Since only part of the material below is wanted, output exactly the lines from the one with "Instruction: Click the" up to and including the one with "This screenshot has height=462, width=1551.".

◆ The data:
◆ ◆ ◆ ◆ ◆
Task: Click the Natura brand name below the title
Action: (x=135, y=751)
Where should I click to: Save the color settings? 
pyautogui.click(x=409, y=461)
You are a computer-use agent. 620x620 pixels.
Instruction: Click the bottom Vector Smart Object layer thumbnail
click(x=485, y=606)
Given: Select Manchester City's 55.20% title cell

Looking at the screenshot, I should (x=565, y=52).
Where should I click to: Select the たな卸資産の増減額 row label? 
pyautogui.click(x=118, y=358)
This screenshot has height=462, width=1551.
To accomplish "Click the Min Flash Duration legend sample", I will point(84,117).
◆ ◆ ◆ ◆ ◆
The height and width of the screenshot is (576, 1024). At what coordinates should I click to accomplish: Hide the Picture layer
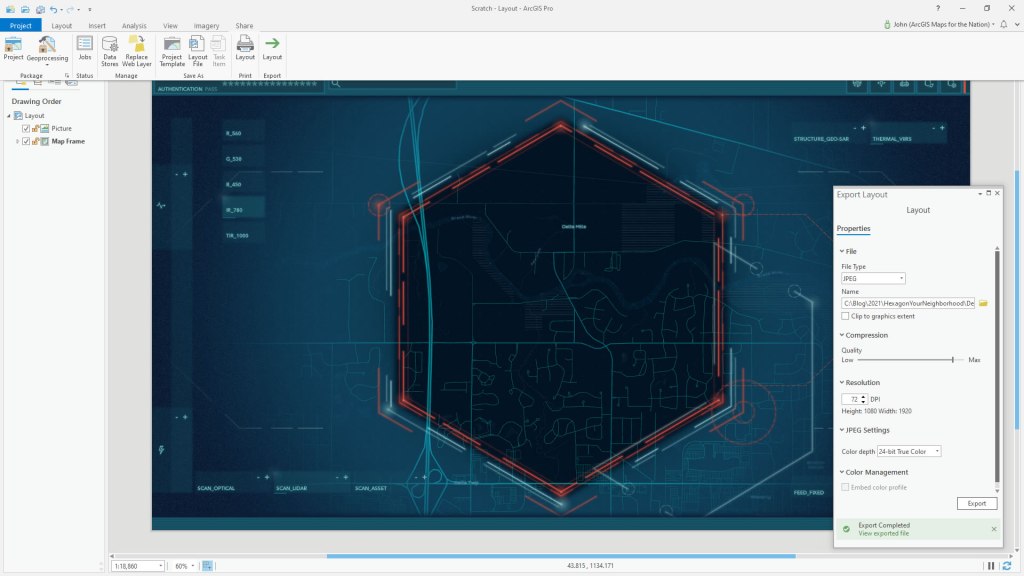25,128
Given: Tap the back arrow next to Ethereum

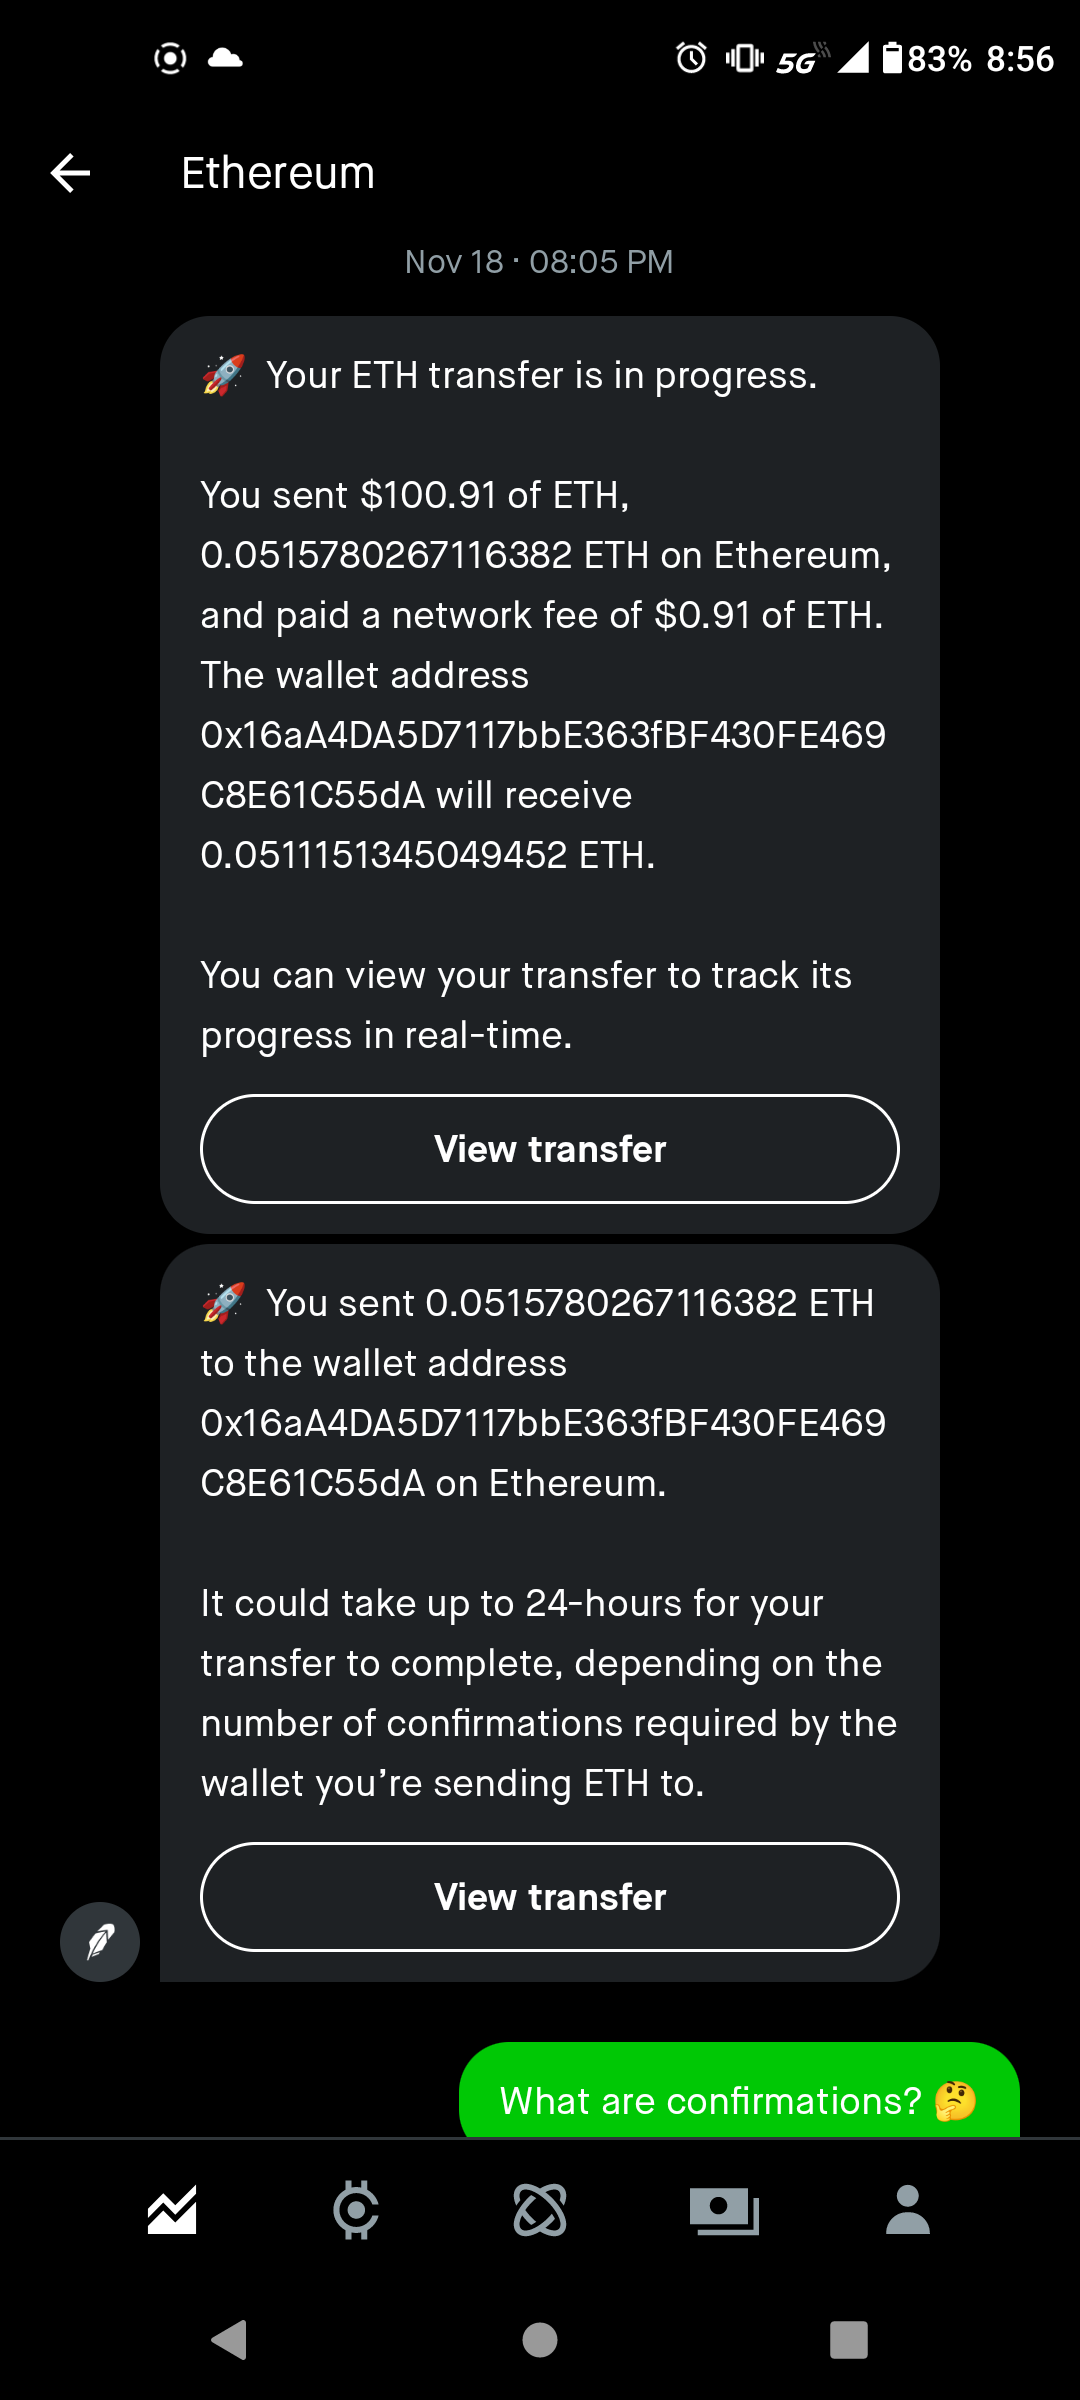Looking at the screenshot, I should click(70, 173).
◆ ◆ ◆ ◆ ◆
◆ Reply:
Instruction: Click the bottom Vector Smart Object layer thumbnail
click(x=485, y=606)
Given: Select Manchester City's 55.20% title cell

Looking at the screenshot, I should (x=565, y=52).
Where should I click to: Select the たな卸資産の増減額 row label? 
pyautogui.click(x=118, y=358)
This screenshot has height=462, width=1551.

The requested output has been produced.